◆ **Problem to work on**: Of the entries that follow, how many lines hold the word "agent"? Reply with the number only.

◆ **Source material**:

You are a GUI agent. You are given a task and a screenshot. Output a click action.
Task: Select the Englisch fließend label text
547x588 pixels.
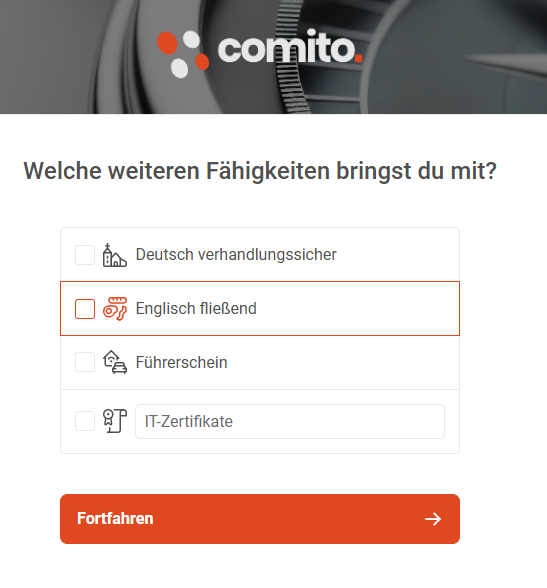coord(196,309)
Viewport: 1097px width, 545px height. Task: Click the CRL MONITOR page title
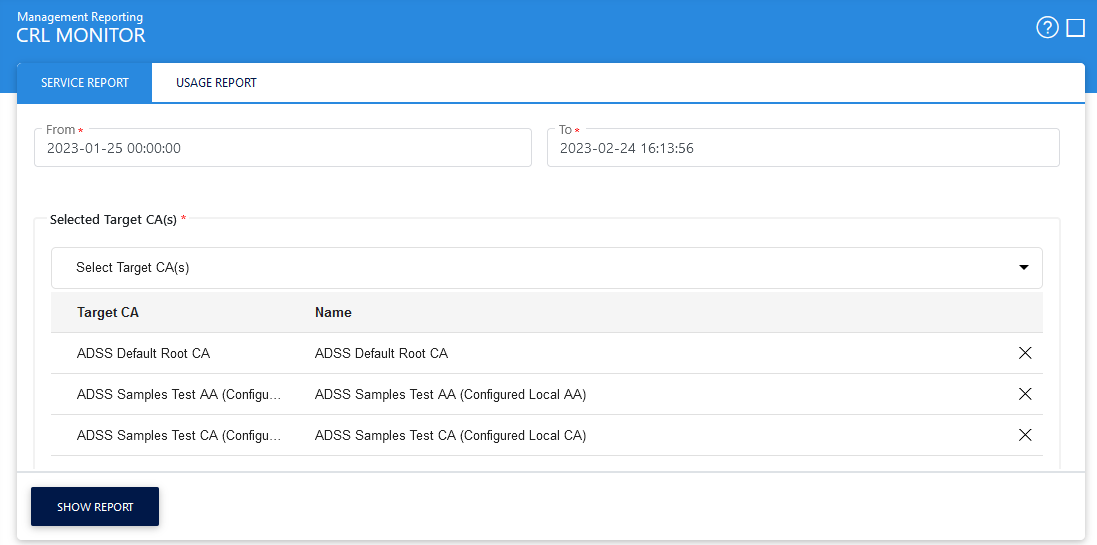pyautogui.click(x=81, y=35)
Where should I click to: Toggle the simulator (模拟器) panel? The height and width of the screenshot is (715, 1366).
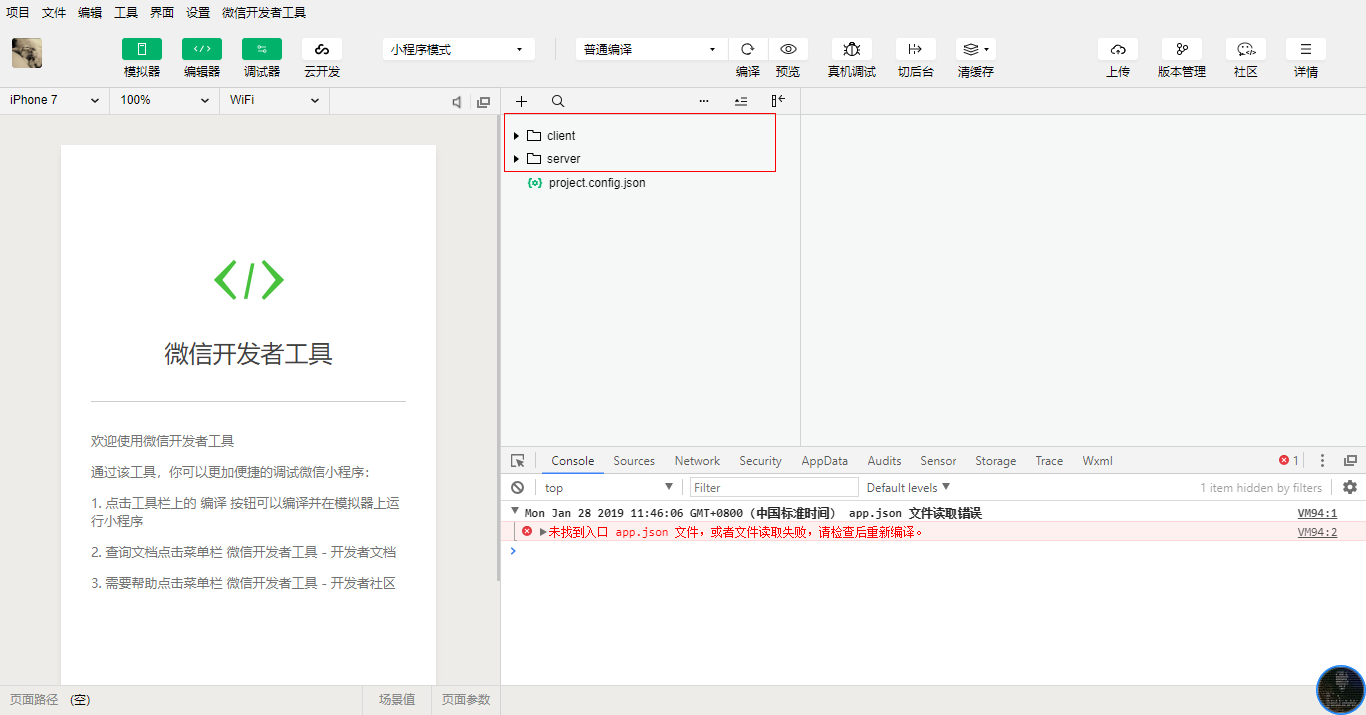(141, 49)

--

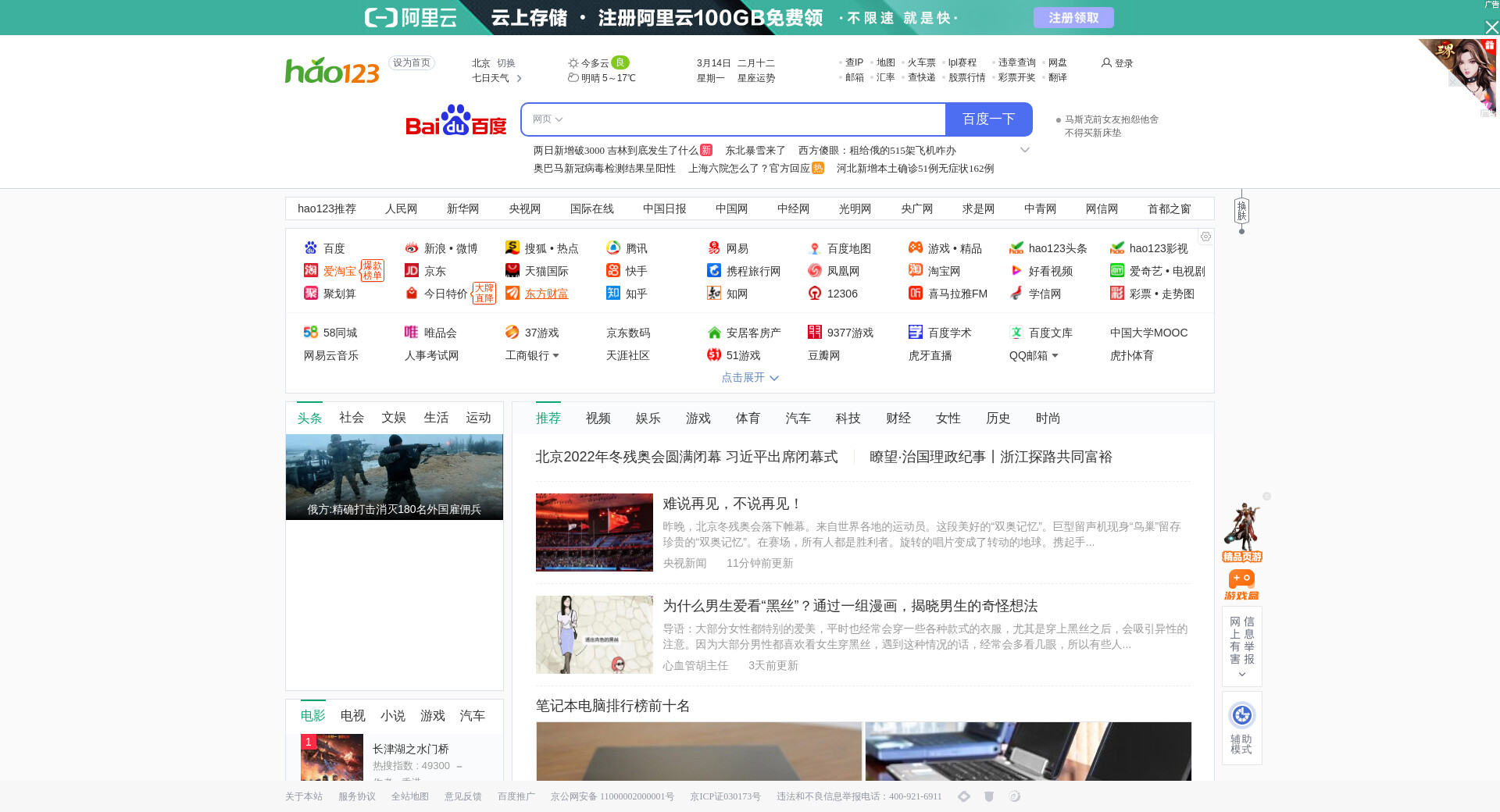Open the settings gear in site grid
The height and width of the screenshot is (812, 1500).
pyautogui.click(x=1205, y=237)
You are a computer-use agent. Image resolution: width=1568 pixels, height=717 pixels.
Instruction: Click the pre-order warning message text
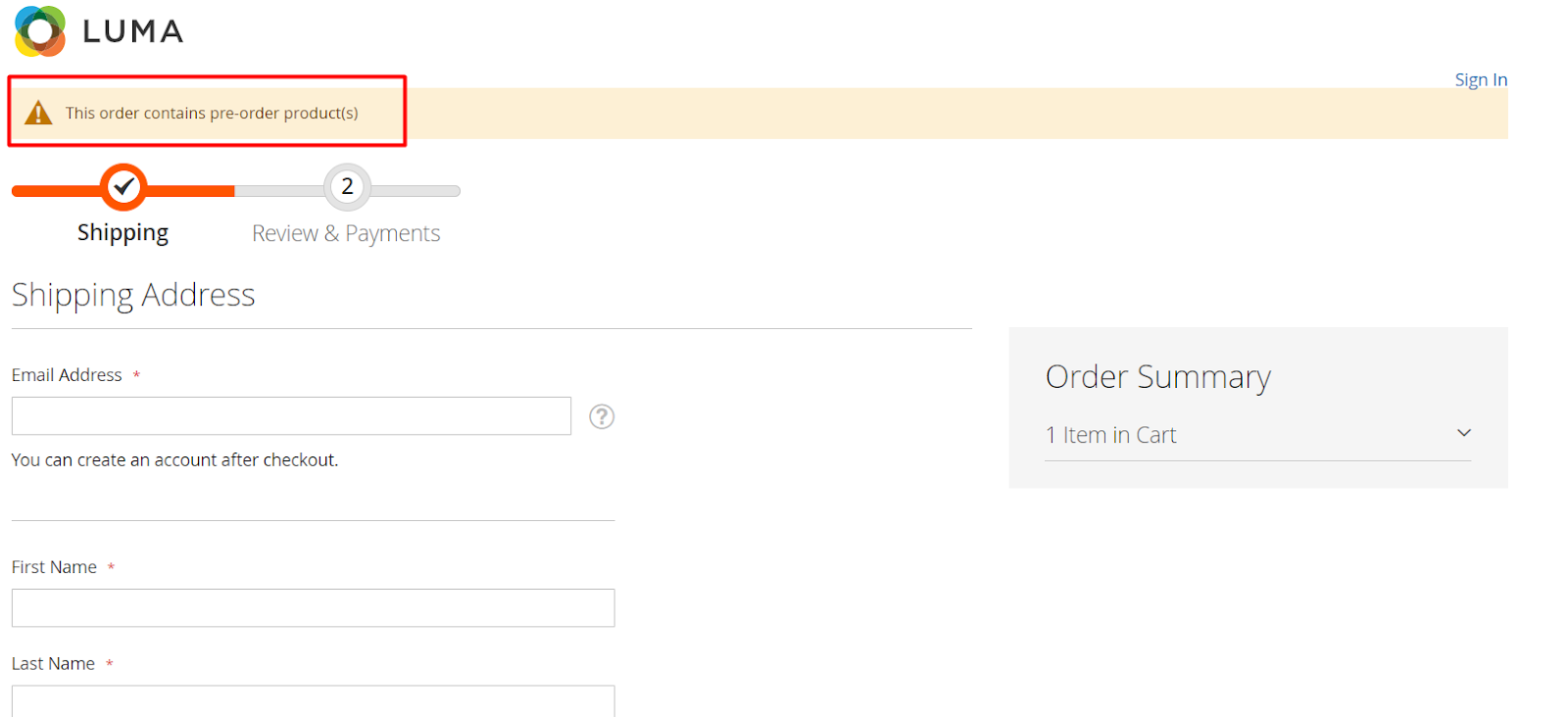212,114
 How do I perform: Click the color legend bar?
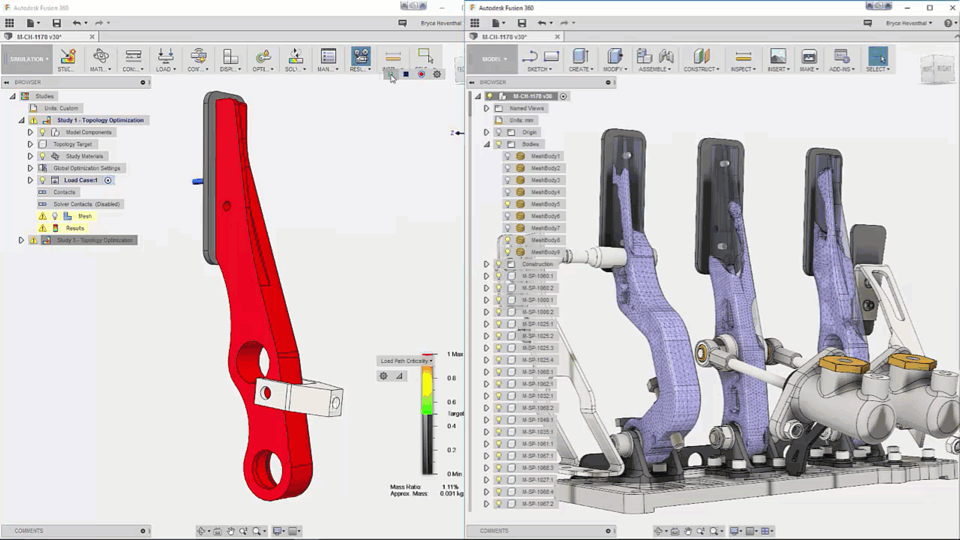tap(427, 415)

==

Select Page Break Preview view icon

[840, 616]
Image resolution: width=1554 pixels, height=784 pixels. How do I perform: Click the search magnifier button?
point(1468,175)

◆ **Solution to this task**: 2